Return of the Obra Dinn
Return of the Obra Dinnは、無人で帰港した船の中で、乗員に何が起きたのかを調査する推理アドベンチャーです。Steam公式では、探索と論理的推理に基づく一人称ミステリーアドベンチャーとして紹介されています。([Steamストア][20])
エンジニア視点では、障害調査やログ解析に通じる面白さがあります。
- 限られた情報を見る
- 時系列を復元する
- 人物や出来事を対応づける
- 仮説を立てる
- 矛盾があれば修正する
「何が起きたのか」を断片情報から復元するゲームです。
おすすめ対象:
- 推理ゲームが好きな人
- ログから原因を追うのが好きな人
- 状況整理が好きな人
Outer Wilds
Outer Wildsは、時間ループする太陽系を探索するオープンワールドミステリーです。Steam公式では、時間ループに囚われた太陽系を舞台にしたオープンワールドミステリーとして説明されています。([Steamストア][21])
このゲームは、キャラクターのレベルや装備ではなく、プレイヤーが得た知識によって進行します。
- 気になる場所を見つける
- 調査する
- 情報を得る
- 別の場所とのつながりに気づく
- 仮説を立てる
- 次の探索に活かす
知識が増えることで世界の見え方が変わっていくゲームです。
おすすめ対象:
- 探索と考察が好きな人
- 仮説検証型のゲームが好きな人
- ネタバレなしで遊びたいゲームを探している人
The Case of the Golden Idol
The Case of the Golden Idolは、複数の事件現場から手がかりを集め、人物、動機、出来事を整理して真相を導く推理ゲームです。Steam公式でも、手がかりから自分の理論を組み立てる探偵ゲームとして紹介されています。([Steamストア][22])

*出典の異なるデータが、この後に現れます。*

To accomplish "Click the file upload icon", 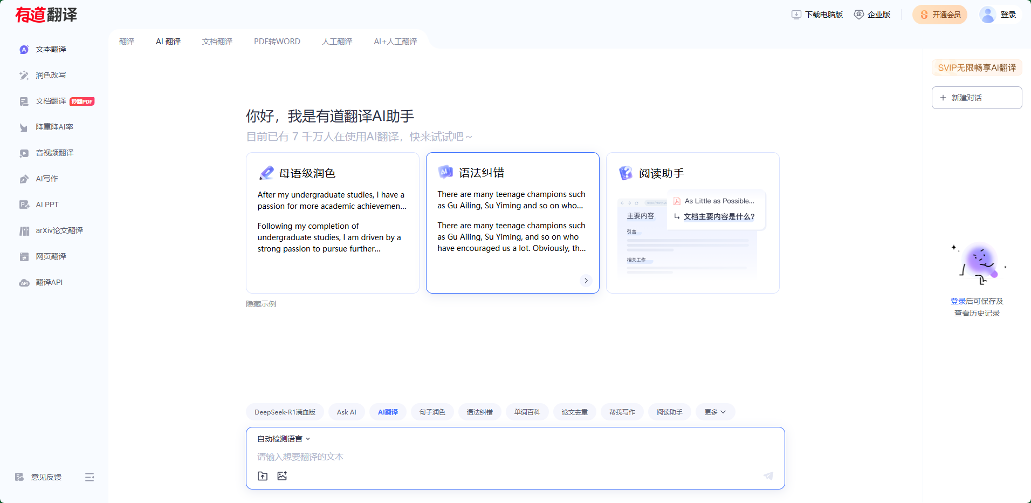I will (x=263, y=476).
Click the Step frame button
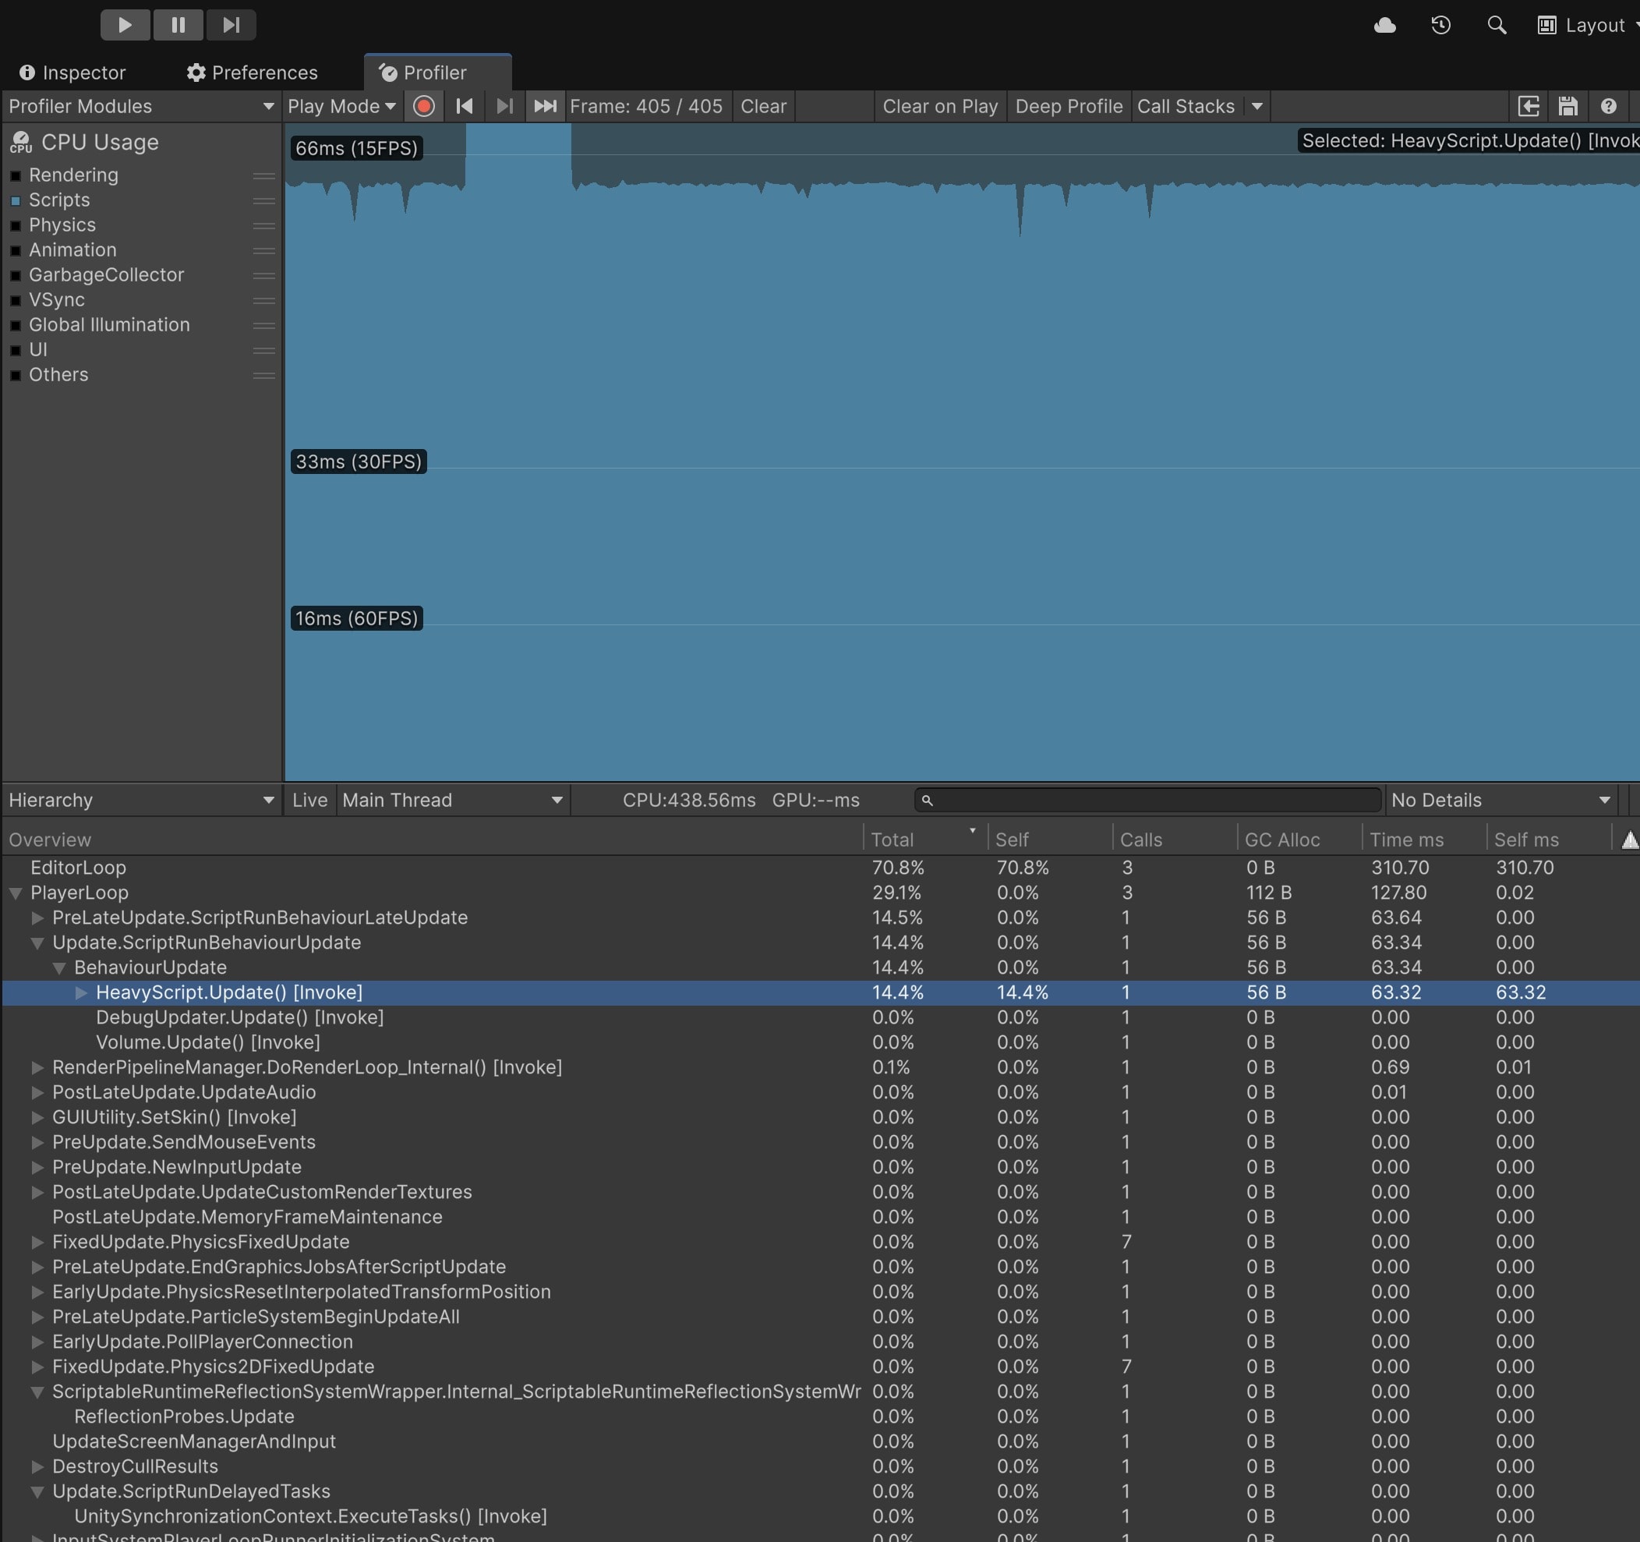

エンジニア視点では、複雑な情報を整理して因果関係を組み立てる部分が面白いです。
- 登場人物を特定する
- 所持品や発言を確認する
- 状況の前後関係を整理する
- 事件の構造を理解する
- 欠けている情報を推測する
バグ調査で「この状態になったということは、その前にこの処理が走っているはず」と考える感覚に似た部分があります。
おすすめ対象:
- 推理ゲームが好きな人
- 複雑な情報を整理するのが好きな人
- 状況証拠から仮説を組み立てるのが好きな人
Mini Metro
Mini Metroは、成長する都市に地下鉄路線を敷いていく戦略シミュレーションゲームです。公式ページでは、急速に拡大する都市のために地下鉄網を設計し、限られたリソースを使いながら効率を保つゲームとして説明されています。([Steamストア][23])

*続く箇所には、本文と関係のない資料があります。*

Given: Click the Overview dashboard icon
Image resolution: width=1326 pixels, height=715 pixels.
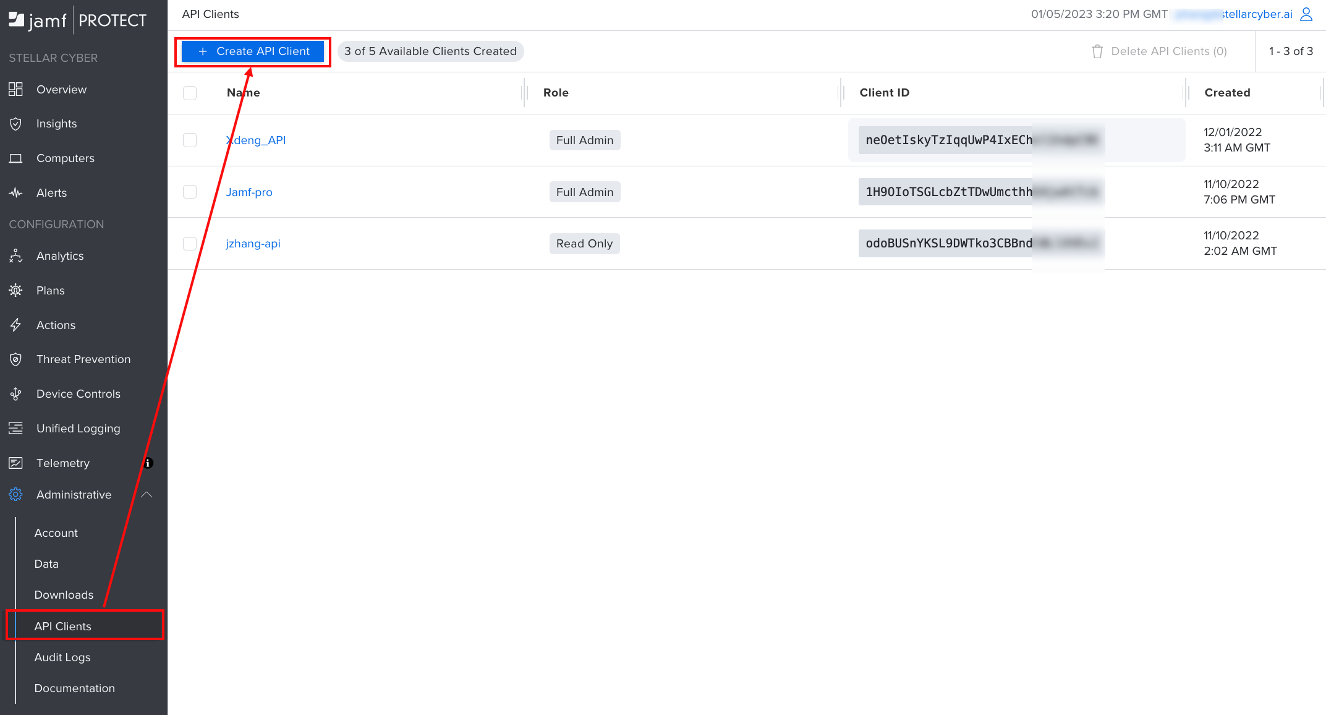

エンジニア視点では、ネットワーク設計やリソース配分のゲームとして楽しめます。
- どの駅をつなぐか
- どの路線を伸ばすか
- どこが混雑しているか
- 限られた設備をどこに投入するか
- 構成をいつ見直すか
都市が成長するにつれて、最初に作った路線がだんだん苦しくなります。これも、運用中のシステムを見ながら構成を見直す感覚があります。
おすすめ対象:
- ネットワーク設計が好きな人
- 制約の中で構成を考えるのが好きな人
- シンプルだけど奥が深いゲームを遊びたい人
まとめ
エンジニア向けのゲームといっても、方向性はいろいろあります。
低レイヤーや計算機科学に触れたいなら、Turing Complete、TIS-100、Human Resource Machine。
暗号やハッカー風の雰囲気を楽しみたいなら、Cypher、Hacknet、Bitburner、EXAPUNKS。
設計やアーキテクチャの感覚を楽しみたいなら、Factorio、Satisfactory、Dyson Sphere Program、Infinifactory、SpaceChem。
自動化や最適化を楽しみたいなら、ShapeHero Factory、The Farmer Was Replaced、Opus Magnum。
抽象化やルール設計を味わいたいなら、Baba Is You。
観察、仮説検証、情報整理を楽しみたいなら、Return of the Obra Dinn、Outer Wilds、The Case of the Golden Idol、Mini Metro。
ゲームとして遊んでいるだけなのに、設計、分解、制約、最適化、抽象化、検証といったエンジニアリングの感覚を別の形で使えるのが、この手のゲームの面白さだと思います。
技術書を読む気力はないけど、何か頭を使う遊びをしたい。
そういうときに、こういうゲームはかなり相性がいいです。